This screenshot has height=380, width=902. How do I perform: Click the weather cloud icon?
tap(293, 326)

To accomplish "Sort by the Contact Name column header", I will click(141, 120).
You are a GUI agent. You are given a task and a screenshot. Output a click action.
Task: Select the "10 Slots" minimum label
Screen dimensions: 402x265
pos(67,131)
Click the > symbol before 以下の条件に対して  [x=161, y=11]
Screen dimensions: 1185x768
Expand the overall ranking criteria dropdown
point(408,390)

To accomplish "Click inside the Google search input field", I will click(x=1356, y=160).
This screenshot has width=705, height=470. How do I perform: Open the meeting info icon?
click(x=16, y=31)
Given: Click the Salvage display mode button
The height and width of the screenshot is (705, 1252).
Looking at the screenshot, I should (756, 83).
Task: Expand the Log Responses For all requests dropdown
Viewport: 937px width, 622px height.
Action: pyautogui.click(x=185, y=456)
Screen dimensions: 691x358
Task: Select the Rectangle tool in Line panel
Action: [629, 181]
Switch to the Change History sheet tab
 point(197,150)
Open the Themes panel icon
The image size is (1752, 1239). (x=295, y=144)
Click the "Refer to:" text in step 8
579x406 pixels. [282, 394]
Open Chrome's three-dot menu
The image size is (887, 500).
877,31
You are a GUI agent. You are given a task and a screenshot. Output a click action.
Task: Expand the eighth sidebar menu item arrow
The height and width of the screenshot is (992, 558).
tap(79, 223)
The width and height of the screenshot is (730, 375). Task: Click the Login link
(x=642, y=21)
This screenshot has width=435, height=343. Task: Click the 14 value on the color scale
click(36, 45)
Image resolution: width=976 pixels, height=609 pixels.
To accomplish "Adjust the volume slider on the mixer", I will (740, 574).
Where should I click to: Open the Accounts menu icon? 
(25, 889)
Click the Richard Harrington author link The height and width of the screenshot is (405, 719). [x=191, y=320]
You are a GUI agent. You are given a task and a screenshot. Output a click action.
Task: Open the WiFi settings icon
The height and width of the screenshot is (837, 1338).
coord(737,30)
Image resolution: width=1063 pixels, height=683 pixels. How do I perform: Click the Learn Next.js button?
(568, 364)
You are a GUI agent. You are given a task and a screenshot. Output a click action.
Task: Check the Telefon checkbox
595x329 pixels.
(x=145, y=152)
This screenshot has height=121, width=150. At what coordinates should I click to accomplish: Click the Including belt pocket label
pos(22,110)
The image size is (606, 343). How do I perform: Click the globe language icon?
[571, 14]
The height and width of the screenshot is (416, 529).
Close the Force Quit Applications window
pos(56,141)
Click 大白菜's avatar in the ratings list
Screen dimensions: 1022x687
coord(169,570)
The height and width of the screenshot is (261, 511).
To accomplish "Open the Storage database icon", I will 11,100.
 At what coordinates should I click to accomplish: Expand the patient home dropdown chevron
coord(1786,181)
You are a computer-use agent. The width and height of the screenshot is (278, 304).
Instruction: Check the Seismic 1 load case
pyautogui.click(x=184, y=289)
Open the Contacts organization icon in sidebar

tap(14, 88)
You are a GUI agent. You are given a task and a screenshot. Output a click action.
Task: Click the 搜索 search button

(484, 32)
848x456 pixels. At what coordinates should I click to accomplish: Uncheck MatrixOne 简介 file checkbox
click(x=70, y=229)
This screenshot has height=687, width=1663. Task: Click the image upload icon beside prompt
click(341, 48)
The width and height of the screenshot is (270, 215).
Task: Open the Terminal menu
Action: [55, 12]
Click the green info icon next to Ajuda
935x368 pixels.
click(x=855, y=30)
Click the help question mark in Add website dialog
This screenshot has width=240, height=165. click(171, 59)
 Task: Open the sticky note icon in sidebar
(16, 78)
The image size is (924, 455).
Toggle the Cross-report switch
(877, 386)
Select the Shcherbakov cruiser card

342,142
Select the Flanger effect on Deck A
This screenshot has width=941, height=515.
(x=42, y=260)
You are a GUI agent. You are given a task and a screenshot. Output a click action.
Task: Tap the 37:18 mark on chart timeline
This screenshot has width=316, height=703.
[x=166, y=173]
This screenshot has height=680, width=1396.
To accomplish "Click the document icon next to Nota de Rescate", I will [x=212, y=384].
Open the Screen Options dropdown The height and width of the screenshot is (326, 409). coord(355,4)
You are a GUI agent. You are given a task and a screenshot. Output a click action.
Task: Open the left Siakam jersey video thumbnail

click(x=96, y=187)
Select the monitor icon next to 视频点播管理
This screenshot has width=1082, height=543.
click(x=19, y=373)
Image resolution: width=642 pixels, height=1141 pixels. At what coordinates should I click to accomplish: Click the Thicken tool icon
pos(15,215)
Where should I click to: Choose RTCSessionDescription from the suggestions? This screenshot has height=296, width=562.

· · · · ·

• _EXERCISE PROMPT_
Report every line of the entries above that contains the string "Expand". Case counts.

• _WRITTEN ANSWER_
Expand the overall ranking criteria dropdown
Task: Expand the Log Responses For all requests dropdown
Task: Expand the eighth sidebar menu item arrow
 At what coordinates should I click to accomplish: Expand the patient home dropdown chevron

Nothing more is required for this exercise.